Mas não fica por aqui. Em junho deste ano, era notícia que Neng Li, administrador da companhia aérea brasileira de David Neeleman – onde o grupo chinês detém 22% –, também passa a ter assento na TAP. O gestor entrou para a administração da Azul em outubro do ano passado e passa agora para a lista de nomes da transportadora portuguesa.

 

Mudanças marcam nova fase

Depois de ter sido privatizada e de, mais tarde, ter sido revertido todo o processo, já muito mudou na companhia aérea portuguesa. Mudou quem manda, mudou quem decide, mudaram algumas das rotas, mudaram as condições para quem viaja.
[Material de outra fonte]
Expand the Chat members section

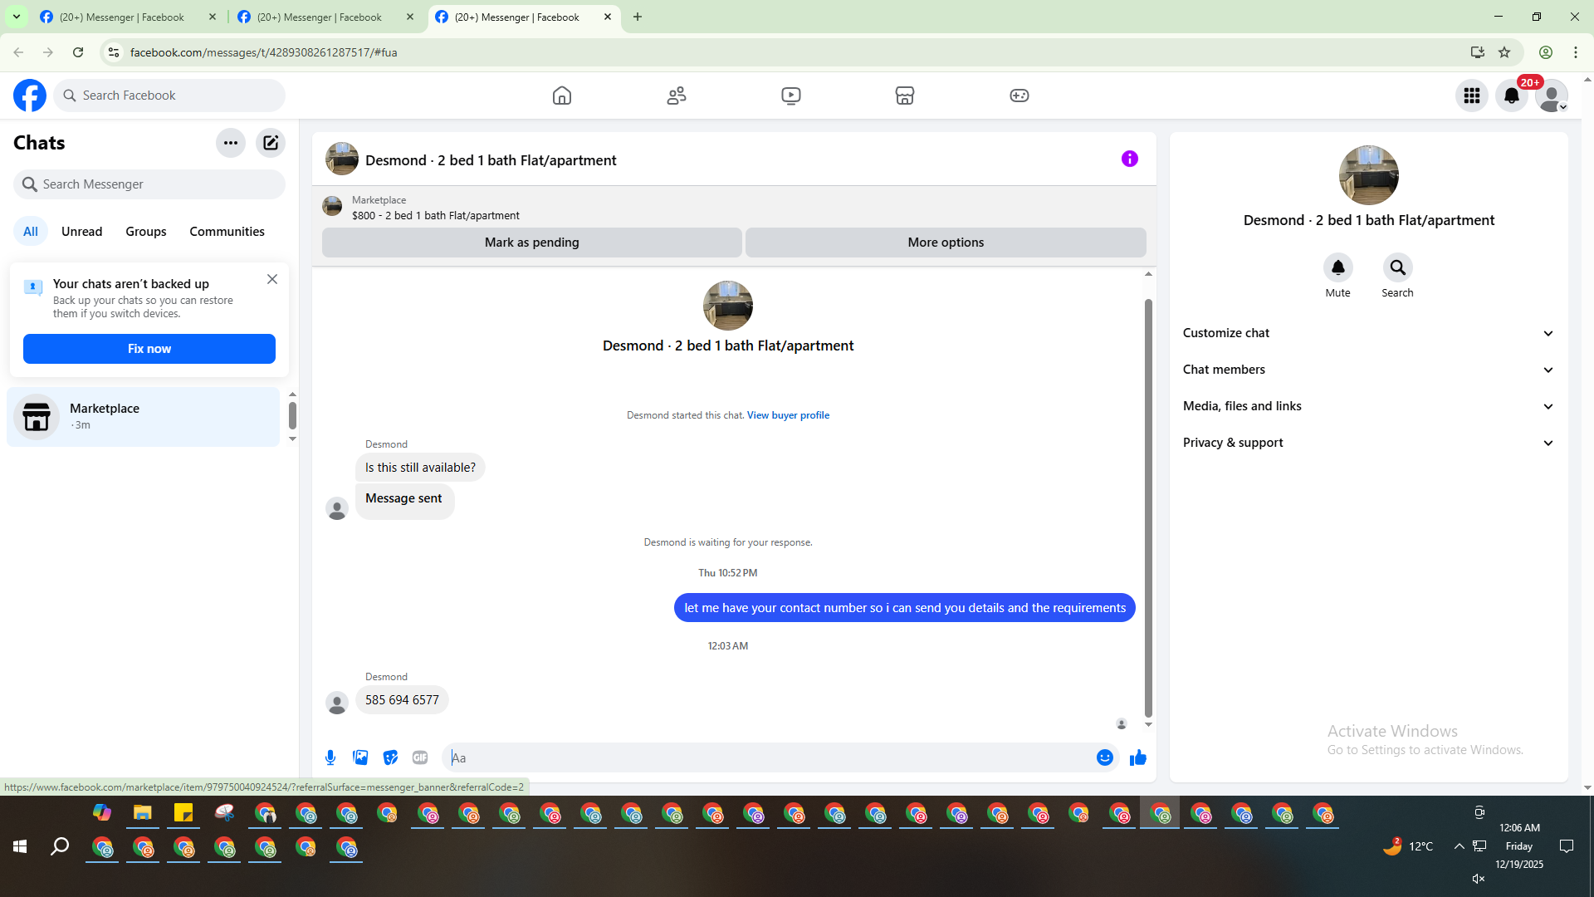(1368, 370)
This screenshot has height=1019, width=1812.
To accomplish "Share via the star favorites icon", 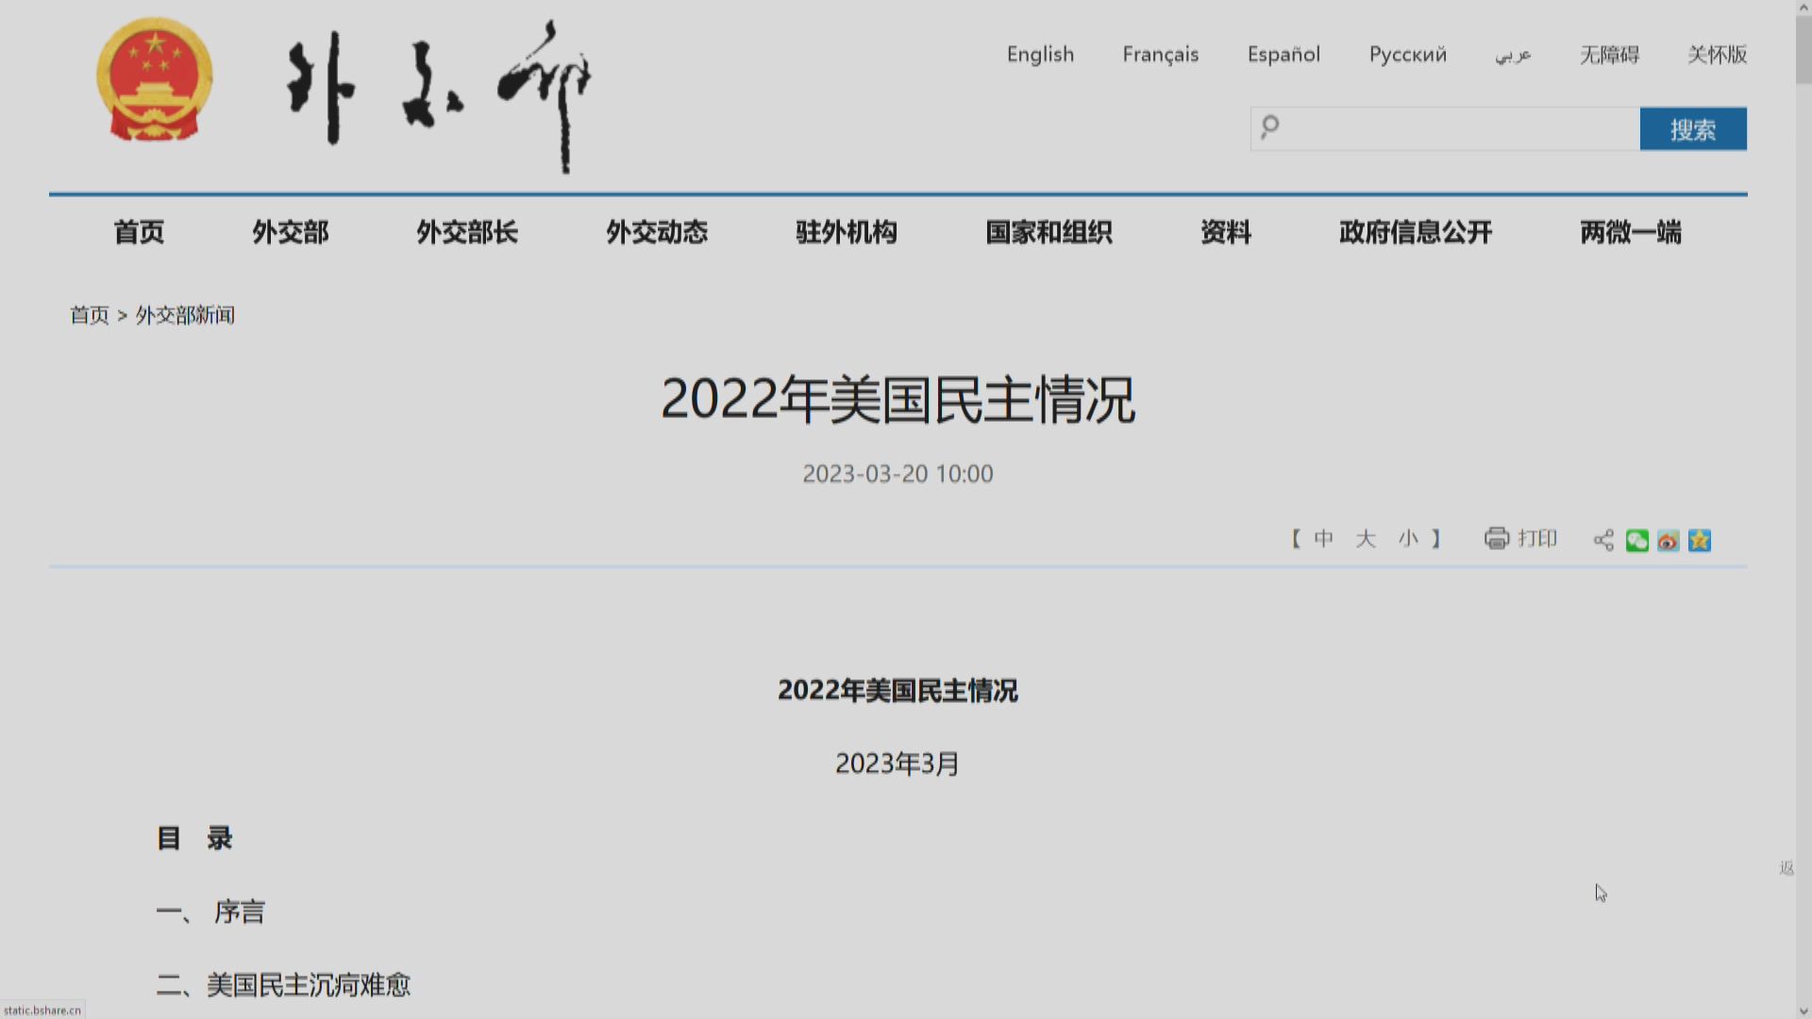I will 1700,541.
E vai até mudar o nome porque passará a ser TAP Air Portugal.

Desde que a TAP começou a mudar, com a entrada de acionistas privados e uma posição do grupo HNA, a companhia tem apostado em novas rotas e em reestruturações que parecem estar a dar folgo não apenas à TAP, mas também e principalmente à companhia aérea de David Neeleman, que conseguiu este ano a tão desejada estreia na bolsa: não foi sequer à terceira, foi mesmo preciso ir à quarta, mas a Azul conseguiu finalmente entrar nas cotadas. No arranque das negociações valia 21,97 reais, mais 4,62% que os 21 reais por título a que o IPO foi consumado. A operação permitiu um encaixe de 456 milhões de euros. Recorde-se que a Azul é uma das maiores companhias aéreas do Brasil, mas as contas estavam a ser, nos últimos anos, um problema.

As contas da brasileira melhoraram, com a receita operacional da transportadora de Neeleman, em 2016, a ser de 6,67 mil milhões de euros, o que representou um crescimento de 6,6% em comparação com 2015. Tempos houve em que a Azul tinha prejuízos acumulados na ordem dos 59 milhões de euros. De acordo com o Globo, a empresa estava então numa situação muito complicada. Com as contas no vermelho, a Azul chegou a ser obrigada a devolver 20 dos 140 aviões que faziam parte da frota. E, de acordo com a publicação brasileira, 15 eram para a TAP.

 

TAP gera tensão à esquerda

O caso da TAP e muitas das alterações que têm sido feitas na seio da companhia aérea têm merecido opiniões mais negativas da parte do PCP e do Bloco de Esquerda. Uma das questões que mais provocou desconforto e tensão à esquerda foi a nomeação de novos corpos sociais. O PCP apressou-se a criticar as escolhas do Executivo de António Costa e o Bloco de Esquerda levantou várias questões relacionadas com os critérios da s mesmas. Em causa estava a nomeação dos novos membros do Conselho de Administração. Miguel Frasquilho ficou como presidente e Diogo Lacerda Machado, Esmeralda Dourado, Ana Pinho, Bernardo Trindade e António Menezes ficaram como vogais. No Parlamento, o deputado Heitor de Sousa sublinhou que «não pode ser escamoteada a opacidade, a falta de transparência e a ausência de critérios que, em regra, acompanham estas nomeações, desde sempre. Com frequência, nomeados e ex-nomeados, transitam entre diversas empresas públicas e privadas, como se tais transações fossem naturais e eternas». Mas houve uma outra questão levantada: «Como explica o Governo que apenas um entre seis dos membros agora nomeados para o Conselho de Administração (António Menezes) apresente experiência profissional no setor do transporte aéreo?»

Agora, todas as decisões que têm sido anunciadas e que beneficiam principalmente a Azul também são questionadas. Ao SOL, Heitor de Sousa explica: «A TAP serviu como porteiro para a Azul entrar na Europa. Estendemos a passadeira vermelha, numa decisão inaudita. Além disso, é preocupante ver que o Governo se demitiu de assumir o papel de maior acionista da empresa». No entanto, o deputado deixa claro que vai «obrigar o Governo a, pelo menos, responder a isto e a esclarecer todas estas questões».

Também Bruno Dias, deputado do PCP, afirma ao SOL que «é claro que os interesses da Azul se têm vindo a sobrepor aos da TAP. Há muito tempo que consideramos que a companhia tem de ser protegida e isso não tem acontecido».